Task objective — In the commentary on Skinner, why does the writer reject his picture of an angry lefty mob coming at him with pitchforks at every corner?

Text excerpt —
Granted, we could be four years from the next general election, but as it stands, polls show it's an open goal for Farage. The Reform UK leader, like Skinner, is gaining more and more followers online.
To be clear, Skinner insists he's not far-right, but gleefully poses with one of the most extreme vice-presidents in recent memory. The same VP who routinely trashes the very country Skinner claims to love.
The 'non-political' Skinner has been photographed wearing a MAGA hat and has called Donald Trump 'brilliant', predicting his return to the White House would be 'good for the British economy'.
What really scares me, though, are his fans. The Bosh army. They're fiercely loyal – jumping to his defence when lefty lunatics challenge the conspiracy theories he casually shares.
That, to me, is what Skinner represents so effectively: the huge population in the UK who insist they're not political, want a united Britain, but are irrationally infuriated by many so-called traits of the left.
Skinner paints a picture of an angry lefty mob coming at him with pitchforks at every corner.
When the reality is he's stoking the fire and getting a predictable response from the very people he's gone out of his way to offend.

(Dataset entries)
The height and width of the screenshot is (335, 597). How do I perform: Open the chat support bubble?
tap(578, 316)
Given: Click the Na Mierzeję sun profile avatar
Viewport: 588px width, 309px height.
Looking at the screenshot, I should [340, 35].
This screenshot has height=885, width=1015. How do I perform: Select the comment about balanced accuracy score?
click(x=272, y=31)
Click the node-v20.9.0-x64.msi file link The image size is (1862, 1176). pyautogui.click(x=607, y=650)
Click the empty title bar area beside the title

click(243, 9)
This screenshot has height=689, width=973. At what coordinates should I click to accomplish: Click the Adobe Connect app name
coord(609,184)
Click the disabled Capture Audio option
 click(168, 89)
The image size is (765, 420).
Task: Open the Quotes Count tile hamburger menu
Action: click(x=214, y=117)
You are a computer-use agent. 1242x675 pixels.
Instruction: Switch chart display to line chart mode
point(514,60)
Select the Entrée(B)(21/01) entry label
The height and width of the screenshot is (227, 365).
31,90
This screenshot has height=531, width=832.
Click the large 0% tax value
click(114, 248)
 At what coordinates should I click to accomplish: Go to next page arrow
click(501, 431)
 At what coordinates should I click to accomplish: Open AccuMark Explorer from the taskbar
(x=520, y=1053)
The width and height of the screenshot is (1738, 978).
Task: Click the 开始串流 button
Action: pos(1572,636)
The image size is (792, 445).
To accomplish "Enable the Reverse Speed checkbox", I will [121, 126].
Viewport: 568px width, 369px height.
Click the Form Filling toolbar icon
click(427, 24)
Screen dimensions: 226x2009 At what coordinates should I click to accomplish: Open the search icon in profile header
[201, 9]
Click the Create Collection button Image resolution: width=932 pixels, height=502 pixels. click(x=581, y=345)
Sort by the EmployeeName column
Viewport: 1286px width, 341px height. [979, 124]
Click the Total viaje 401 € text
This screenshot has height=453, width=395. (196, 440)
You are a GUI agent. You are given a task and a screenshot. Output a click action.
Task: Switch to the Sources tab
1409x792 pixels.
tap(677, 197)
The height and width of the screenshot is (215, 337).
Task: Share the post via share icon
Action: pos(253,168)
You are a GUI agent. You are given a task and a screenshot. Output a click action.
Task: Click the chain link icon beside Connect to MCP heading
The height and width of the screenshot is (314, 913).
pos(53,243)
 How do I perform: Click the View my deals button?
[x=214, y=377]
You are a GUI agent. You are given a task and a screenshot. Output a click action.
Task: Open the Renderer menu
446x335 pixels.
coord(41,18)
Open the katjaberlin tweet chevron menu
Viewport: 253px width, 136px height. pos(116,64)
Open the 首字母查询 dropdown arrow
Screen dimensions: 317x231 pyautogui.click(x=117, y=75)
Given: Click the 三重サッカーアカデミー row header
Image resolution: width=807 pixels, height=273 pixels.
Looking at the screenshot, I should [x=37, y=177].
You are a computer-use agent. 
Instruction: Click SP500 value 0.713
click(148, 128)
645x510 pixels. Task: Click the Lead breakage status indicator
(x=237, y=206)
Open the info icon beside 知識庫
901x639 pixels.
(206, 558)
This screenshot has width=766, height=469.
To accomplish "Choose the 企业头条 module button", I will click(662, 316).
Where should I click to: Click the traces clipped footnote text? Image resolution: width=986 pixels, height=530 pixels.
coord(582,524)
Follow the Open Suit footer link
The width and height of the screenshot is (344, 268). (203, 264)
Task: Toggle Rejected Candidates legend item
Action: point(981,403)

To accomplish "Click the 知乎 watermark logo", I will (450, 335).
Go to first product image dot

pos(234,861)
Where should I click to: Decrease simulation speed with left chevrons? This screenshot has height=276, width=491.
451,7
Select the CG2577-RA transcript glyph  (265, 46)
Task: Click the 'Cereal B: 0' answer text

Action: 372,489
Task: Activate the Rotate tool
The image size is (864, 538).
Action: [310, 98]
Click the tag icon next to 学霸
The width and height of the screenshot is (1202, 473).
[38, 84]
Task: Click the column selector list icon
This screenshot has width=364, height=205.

Output below — The writer argues that Skinner is the one stoking the fire. The hostile reaction is a predictable response from the very people he has gone out of his way to offend.